WORK ORDER >> Your task is to find every line of the listing that includes "computer" and copy it.

RECORDS >>
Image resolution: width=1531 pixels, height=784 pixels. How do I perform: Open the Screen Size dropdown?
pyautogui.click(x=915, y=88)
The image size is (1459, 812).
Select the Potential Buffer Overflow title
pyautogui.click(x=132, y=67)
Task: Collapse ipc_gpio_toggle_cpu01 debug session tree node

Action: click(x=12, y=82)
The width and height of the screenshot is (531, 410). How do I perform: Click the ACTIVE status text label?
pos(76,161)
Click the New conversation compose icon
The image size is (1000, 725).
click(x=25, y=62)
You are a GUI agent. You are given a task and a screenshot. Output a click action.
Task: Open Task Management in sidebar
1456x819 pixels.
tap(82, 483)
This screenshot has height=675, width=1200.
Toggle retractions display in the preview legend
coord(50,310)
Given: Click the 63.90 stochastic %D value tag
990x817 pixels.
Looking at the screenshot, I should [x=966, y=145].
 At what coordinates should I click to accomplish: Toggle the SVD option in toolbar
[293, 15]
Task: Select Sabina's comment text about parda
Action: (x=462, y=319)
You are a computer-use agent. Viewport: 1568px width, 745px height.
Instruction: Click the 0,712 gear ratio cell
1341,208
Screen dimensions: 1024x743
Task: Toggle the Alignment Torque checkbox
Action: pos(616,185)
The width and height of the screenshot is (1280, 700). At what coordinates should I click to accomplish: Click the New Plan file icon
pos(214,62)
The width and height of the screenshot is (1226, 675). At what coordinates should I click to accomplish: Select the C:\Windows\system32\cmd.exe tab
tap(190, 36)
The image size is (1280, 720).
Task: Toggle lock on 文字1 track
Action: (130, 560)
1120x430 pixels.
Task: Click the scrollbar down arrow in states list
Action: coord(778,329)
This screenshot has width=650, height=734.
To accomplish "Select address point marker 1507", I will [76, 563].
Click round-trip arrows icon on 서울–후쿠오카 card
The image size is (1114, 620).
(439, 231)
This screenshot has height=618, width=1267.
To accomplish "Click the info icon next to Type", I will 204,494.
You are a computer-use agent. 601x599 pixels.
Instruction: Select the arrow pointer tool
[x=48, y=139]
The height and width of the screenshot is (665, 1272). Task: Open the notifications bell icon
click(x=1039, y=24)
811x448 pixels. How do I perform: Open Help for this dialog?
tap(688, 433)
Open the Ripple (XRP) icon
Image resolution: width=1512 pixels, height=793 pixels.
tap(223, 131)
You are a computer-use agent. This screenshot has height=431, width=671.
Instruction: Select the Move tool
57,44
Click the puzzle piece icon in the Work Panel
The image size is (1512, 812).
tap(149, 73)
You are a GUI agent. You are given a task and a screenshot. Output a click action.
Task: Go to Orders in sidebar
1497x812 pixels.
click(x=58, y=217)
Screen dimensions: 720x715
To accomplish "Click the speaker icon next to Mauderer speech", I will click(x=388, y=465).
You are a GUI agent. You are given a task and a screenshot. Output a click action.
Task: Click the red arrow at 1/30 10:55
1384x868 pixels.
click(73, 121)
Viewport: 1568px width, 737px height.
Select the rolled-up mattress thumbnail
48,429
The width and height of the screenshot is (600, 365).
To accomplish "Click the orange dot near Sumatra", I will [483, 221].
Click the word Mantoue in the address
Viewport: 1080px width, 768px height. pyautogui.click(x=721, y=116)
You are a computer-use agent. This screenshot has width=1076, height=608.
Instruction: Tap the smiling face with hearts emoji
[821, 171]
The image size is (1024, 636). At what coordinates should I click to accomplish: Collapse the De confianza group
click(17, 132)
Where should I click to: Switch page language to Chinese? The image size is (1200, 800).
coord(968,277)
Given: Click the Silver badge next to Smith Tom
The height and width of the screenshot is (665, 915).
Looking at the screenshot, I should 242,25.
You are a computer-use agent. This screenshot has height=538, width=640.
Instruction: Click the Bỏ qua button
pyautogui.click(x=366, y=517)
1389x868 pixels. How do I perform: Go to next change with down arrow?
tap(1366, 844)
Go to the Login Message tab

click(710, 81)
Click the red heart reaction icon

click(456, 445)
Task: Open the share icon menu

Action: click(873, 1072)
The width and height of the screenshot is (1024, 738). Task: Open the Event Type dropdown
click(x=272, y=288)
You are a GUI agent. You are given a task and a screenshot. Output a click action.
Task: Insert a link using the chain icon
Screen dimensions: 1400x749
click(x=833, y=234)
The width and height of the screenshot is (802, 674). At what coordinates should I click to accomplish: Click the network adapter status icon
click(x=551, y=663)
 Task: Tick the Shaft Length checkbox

SOLVED PROBLEM >>
You are a computer-use agent. Viewport: 1568px width, 745px height.
You are a computer-use agent. 601x599 pixels.
You are a computer-use agent. This screenshot has height=431, width=671.
You are a computer-use agent. This screenshot has width=1076, height=608.
You are a computer-use agent. This screenshot has height=538, width=640.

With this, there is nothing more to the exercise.